*ENTRIES PROVIDED:*
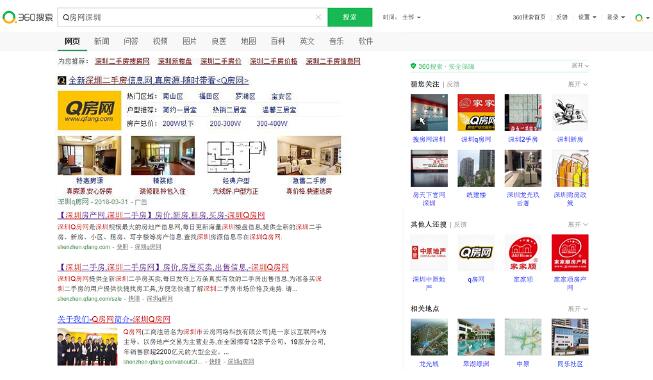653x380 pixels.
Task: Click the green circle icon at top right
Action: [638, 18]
* * *
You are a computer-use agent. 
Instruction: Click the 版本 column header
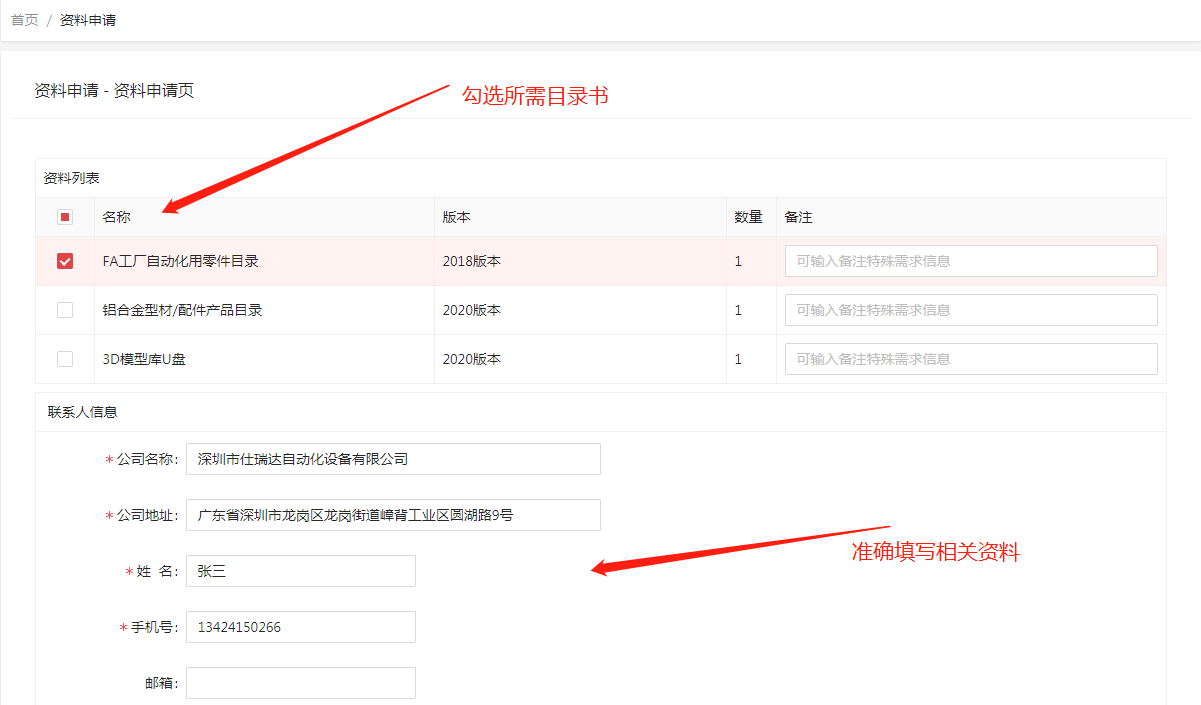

*EXERCISE DIRECTIONS:* Rewrite the records beginning at the line that has "You are a computer-use agent." and stopping after the line that has "Instruction: Click the 版本 column header", with "column header" replaced by "column title" and everything else left unchanged.

*RESPONSE TO THE TASK:*
You are a computer-use agent. 
Instruction: Click the 版本 column title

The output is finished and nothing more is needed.